Along another dimension the Documents of the Ceylon National Congress is an accident – a kind of fairy tale.  So, folk, sit back and absorb this tale of how I stumbled into this enterprise unforeseen and by chance.

How the Documentary Book Came into Fruition

My training in the discipline of History at Peradeniya University in the 1950s was fostered by such teachers as W.J. F. Labrooy, Sinnappah Arasaratnam. Karl W Goonewardena, Shelton Kodikara and Kingsley M. de Silva. The disciplinary leanings were, by and large, in the British empiricist tradition. That leaning was also fostered when I pursued my dissertation work on British agrarian policy in nineteenth century Ceylon under the guidance of Professor Jack Gallagher at Oxford University in the years 1962-65.

This research involved many hours of labour at the Public Record Office in Chancery Lane, London. At that site, I got to know Lal Jayawardena and thus his wife Kumari Jayawardena who had been a friend of my sister Audrey at Ladies College, Colombo. Lal’s dissertation work was in economic history and involved a macro-survey of the growth of plantations in the island and engaged the slashing criticism of the British “Waste Lands Ordinances” of 1840 and 1897 by Ceylonese nationalists. So, our discussions in the tea rooms around Chancery Lane were as earnest and convivial as highly profitable for my intellectual development.

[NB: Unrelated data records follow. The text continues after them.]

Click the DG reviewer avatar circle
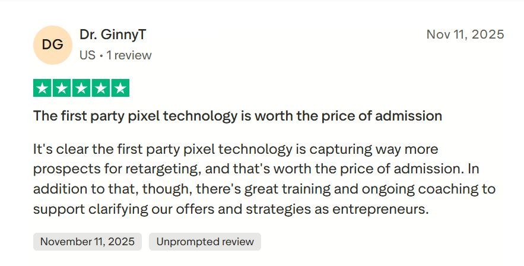click(x=53, y=45)
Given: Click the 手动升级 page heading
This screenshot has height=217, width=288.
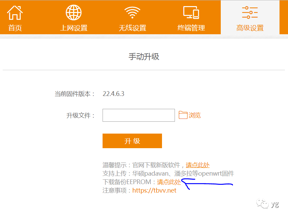Looking at the screenshot, I should tap(144, 57).
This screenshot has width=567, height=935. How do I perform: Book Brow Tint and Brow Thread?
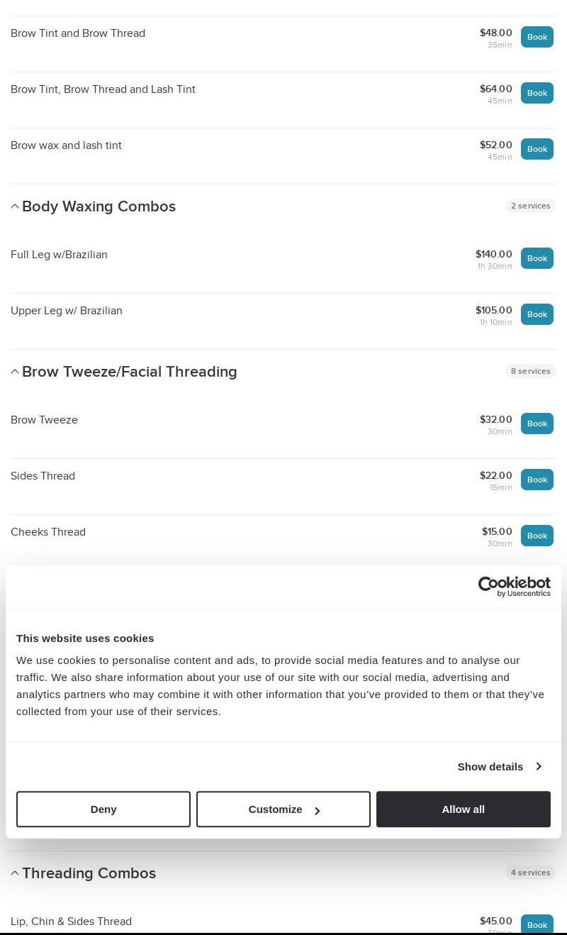(x=537, y=37)
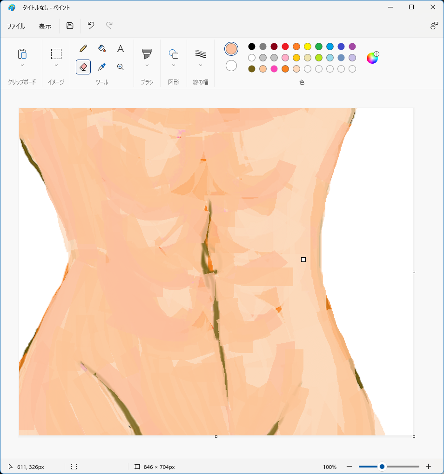Open the ファイル menu
The width and height of the screenshot is (444, 474).
pyautogui.click(x=16, y=27)
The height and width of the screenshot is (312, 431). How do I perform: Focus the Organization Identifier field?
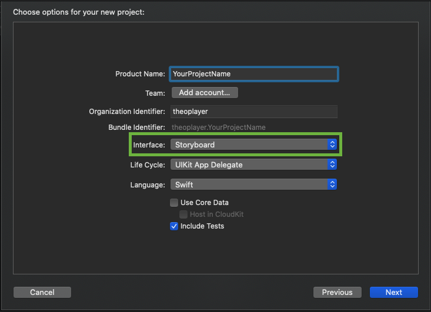[253, 112]
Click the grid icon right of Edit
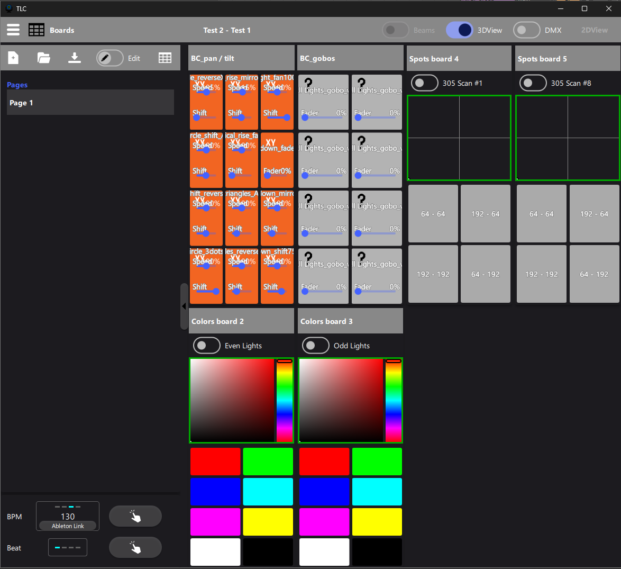Screen dimensions: 621x569 coord(165,58)
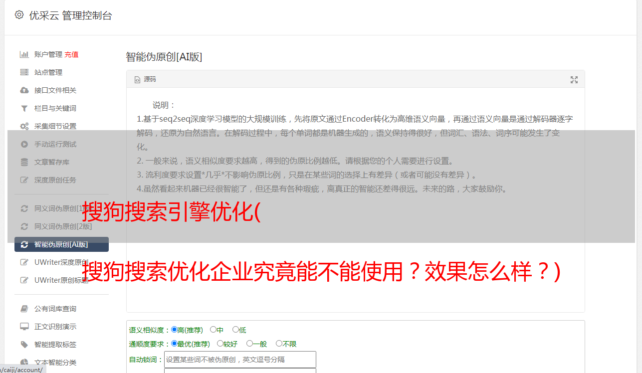Click the bar chart icon for 账户管理

pyautogui.click(x=24, y=54)
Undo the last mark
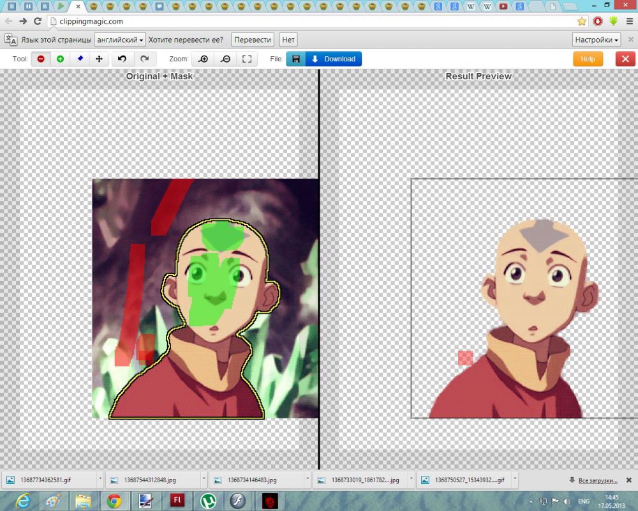Image resolution: width=638 pixels, height=511 pixels. pos(122,59)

My empiricist leanings were consolidated yet further when I returned to Peradeniya University in 1966 as a lecturer and widened by research interests directed towards exploring (a) the origins of “Ceylonese nationalism” and (b) the growth of the Ceylonese middle classes during the colonial period and especially in the 19th and 20th centuries.  These two strands of interest were intimately connected because “Ceylonese nationalism,” as well as the parallel Sinhalese and Tamil nationalisms,  were nourished within the middle and lower middle classes (who can also be identified in Marxist terms as the bourgeoisie and petty bourgeoisie).

 

The gentlemen of the Orient Club outside their premises [then at Lindon Hall, Flower Rd] in the early 1900s. This cluster includes leading Ceylonese poltical activists such as Frederick Dornhorst, HJC Pereira, FR Senanayake, James Peiris and EJ Samerawickrame. A great deal of the planning on how to tackle the British colonial order was conceived and discussed within these premises — with EJ Samerawickrame among the most assiduous workers in the cause.

My previous work on agrarian transformation was of material assistance in my new engagements in these fields because the development of coffee plantations and the opening-up of the highlands to trade and capitalist development was the path of economic advancement for many Sri Lankan families, especially from the low-country areas of the south west.

In pursuing this research trajectory in the manner of an empiricist historian, I did not adhere to the Marxist framework of class favoured by such friends and colleagues in research as Kumari Jayawardena.[5] Rather, I chose to deploy the concept of “elite” (subdivided into “national elites” and “local elites”). This leaning therefore colours the interpretations of my writings in the 1970s on the  CNC and may provide grounds for critical assessment.

Be that as it may, this line of research meant considerable “oral history” where I met descendants of families who had garnered wealth in the 19th and 20thcenturies. Elderly womenfolk were among the best informants in this field. This is what can be termed “ethnographic research work” which became my initial steps towards anthropology. It also meshed neatly with another project that is now identified as the “Roberts Oral History Project” or ROHP.